Guilty of bullying AMD
By Sylvie Barak, 10 March 2009
THE AMERICAN ANTITRUST Institute has taken a crash course in Korean, translating chunks of a 133 page ruling which says Intel abused its market dominance through the use of rebates, bullying customers into choosing its chips over rival AMD's. Apparently the Korea Fair Trade Commission has found Intel guilty as charged for "unfairly excluding competitive enterprisers" and harming customer interests using rebates in a carrot and stick approach to steer business away from Intel's only (and much smaller) competitor, AMD, in violation of the Monopoly Regulation and Fair Trade Act. Intel apparently used the dirty trick of selling its wares at "unreasonably low prices" and buying goods or services at unreasonably high prices in order to have its way, something so uncharacteristic (*cough*, NOT) it has us reeling in shock and disbelief.

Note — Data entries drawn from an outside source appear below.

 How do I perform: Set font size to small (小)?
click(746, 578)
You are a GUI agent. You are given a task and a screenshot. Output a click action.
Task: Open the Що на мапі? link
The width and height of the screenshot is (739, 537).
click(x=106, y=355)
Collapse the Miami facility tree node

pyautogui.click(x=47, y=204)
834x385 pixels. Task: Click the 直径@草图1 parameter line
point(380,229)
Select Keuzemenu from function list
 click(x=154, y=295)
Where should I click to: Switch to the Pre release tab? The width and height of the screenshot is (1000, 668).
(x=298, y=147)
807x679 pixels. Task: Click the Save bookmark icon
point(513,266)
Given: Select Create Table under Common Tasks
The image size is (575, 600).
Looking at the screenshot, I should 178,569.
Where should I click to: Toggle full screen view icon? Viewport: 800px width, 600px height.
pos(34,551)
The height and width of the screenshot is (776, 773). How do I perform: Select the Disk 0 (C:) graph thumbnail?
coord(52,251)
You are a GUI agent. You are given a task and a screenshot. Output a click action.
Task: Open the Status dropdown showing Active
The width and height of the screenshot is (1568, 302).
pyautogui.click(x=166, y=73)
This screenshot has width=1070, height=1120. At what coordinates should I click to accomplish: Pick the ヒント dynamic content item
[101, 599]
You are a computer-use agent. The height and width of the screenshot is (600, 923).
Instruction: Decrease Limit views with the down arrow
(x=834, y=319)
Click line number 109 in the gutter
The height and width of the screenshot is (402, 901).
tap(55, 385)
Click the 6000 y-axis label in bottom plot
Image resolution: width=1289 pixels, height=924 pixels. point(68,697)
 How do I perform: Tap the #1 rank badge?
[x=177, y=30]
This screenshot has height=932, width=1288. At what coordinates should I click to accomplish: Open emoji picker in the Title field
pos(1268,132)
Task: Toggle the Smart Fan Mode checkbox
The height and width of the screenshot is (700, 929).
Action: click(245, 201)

Samsung was one of the firms named in the suit as having been bullied into choosing Intel CPUs over AMD's back in 2002. Apparently, Intel "continuously requested" Samsung stop buying from its competitors, and when the word "please" didn't work, Intel decided to get abusive, significantly reducing its volume of rebates to the electronics giant in the first and second quarter of 2002. Intel then asked again. With a little ‘aggressive' tone on the "please" no doubt.